I’d miss their awkward junior high years. I’d miss when their voices started to crack. I’d miss when they had their first real crush or when they went on their first date. I’d miss teaching them to drive.

I’d miss clapping for them at graduation. And I wouldn’t get to meet my daughters-in-law.

Not only was I going to miss out, who would be there for them?

Who would push them in the swing or catch them at the slide? Who would cut open their otter pops and wipe their juicy faces? Who would take them fishing and bait and cast their poles?

Who would lie by them at night when they couldn’t go to sleep?

It wasn’t going to be me.

In my dream my 6-year-old woke up and grabbed me by the shirt. I told him I couldn’t stay, that I’d be gone for a really long time and he cried and cried and cried.

I woke up with my heart broken. Broken by a stupid dream — a dream that has changed my way of thinking.

Heaven knows I’m tired these days. My 7-month-pregnant body is killing me, I’m sick of my kids fighting all the time and I can’t stand how messy my house keeps getting.

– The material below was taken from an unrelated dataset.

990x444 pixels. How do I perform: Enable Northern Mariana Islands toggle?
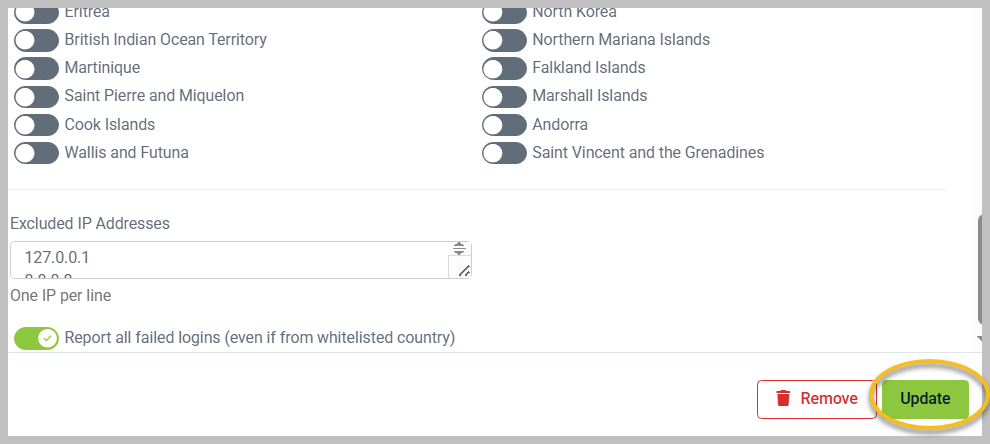(x=504, y=40)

But despite all the aching, arguing and mess, I’m alive. I am here. Here to cuddle my boys to sleep. Here to read them stories in the afternoon. Here to try to figure out Pokemon and the best bait to use for a large-mouth bass.

Here to enjoy the ups and downs.

There are a lot of things about motherhood that irritate me, but this week I’ve been reminded that it all could end in an instant. I could be forced to skip all the good, the bad and the ugly.

I’m sure my boys would have been well cared for had I really died, but I’m the one who wanted this. I want to be with them. I want to raise them. I want to experience life with them.

So bring on the laundry and the rings in the toilet. Bring on the wrestling matches and the never-ending sass. I get to live with my beautiful family. Hopefully for a really long time.